■ **What to work on**
Write out all the records below again, requests included, and shift every coordinate in the answers by -59.

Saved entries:
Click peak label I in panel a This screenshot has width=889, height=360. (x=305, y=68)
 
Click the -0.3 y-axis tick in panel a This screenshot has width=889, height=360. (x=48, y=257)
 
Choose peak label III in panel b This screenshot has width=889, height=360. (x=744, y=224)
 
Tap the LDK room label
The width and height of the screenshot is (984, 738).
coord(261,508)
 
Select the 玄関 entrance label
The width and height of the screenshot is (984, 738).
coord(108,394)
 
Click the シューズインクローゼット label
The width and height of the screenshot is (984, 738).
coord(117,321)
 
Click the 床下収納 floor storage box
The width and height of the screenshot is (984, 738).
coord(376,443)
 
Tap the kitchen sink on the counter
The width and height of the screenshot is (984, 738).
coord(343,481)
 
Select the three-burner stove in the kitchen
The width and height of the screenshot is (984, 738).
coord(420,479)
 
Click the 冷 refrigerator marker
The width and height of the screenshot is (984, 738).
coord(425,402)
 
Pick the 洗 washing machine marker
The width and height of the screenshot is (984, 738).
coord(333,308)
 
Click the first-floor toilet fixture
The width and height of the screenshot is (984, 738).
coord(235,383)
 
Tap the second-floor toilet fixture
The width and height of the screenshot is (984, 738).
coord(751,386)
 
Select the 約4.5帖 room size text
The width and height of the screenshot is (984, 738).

■ **Answer below**
Click peak label I in panel a This screenshot has width=889, height=360. (x=246, y=9)
 
Click the -0.3 y-axis tick in panel a This screenshot has width=889, height=360. (x=-11, y=198)
 
Choose peak label III in panel b This screenshot has width=889, height=360. (x=685, y=165)
 
Tap the LDK room label
The width and height of the screenshot is (984, 738).
coord(202,449)
 
Select the 玄関 entrance label
The width and height of the screenshot is (984, 738).
coord(49,335)
 
Click the シューズインクローゼット label
The width and height of the screenshot is (984, 738).
coord(58,262)
 
Click the 床下収納 floor storage box
The width and height of the screenshot is (984, 738).
coord(317,384)
 
Tap the kitchen sink on the counter
The width and height of the screenshot is (984, 738).
coord(284,422)
 
Select the three-burner stove in the kitchen
The width and height of the screenshot is (984, 738).
coord(361,420)
 
Click the 冷 refrigerator marker
The width and height of the screenshot is (984, 738).
coord(366,343)
 
Pick the 洗 washing machine marker
The width and height of the screenshot is (984, 738).
coord(274,249)
 
Click the first-floor toilet fixture
The width and height of the screenshot is (984, 738).
coord(176,324)
 
Tap the second-floor toilet fixture
The width and height of the screenshot is (984, 738).
coord(692,327)
 
Select the 約4.5帖 room size text
The width and height of the screenshot is (984, 738).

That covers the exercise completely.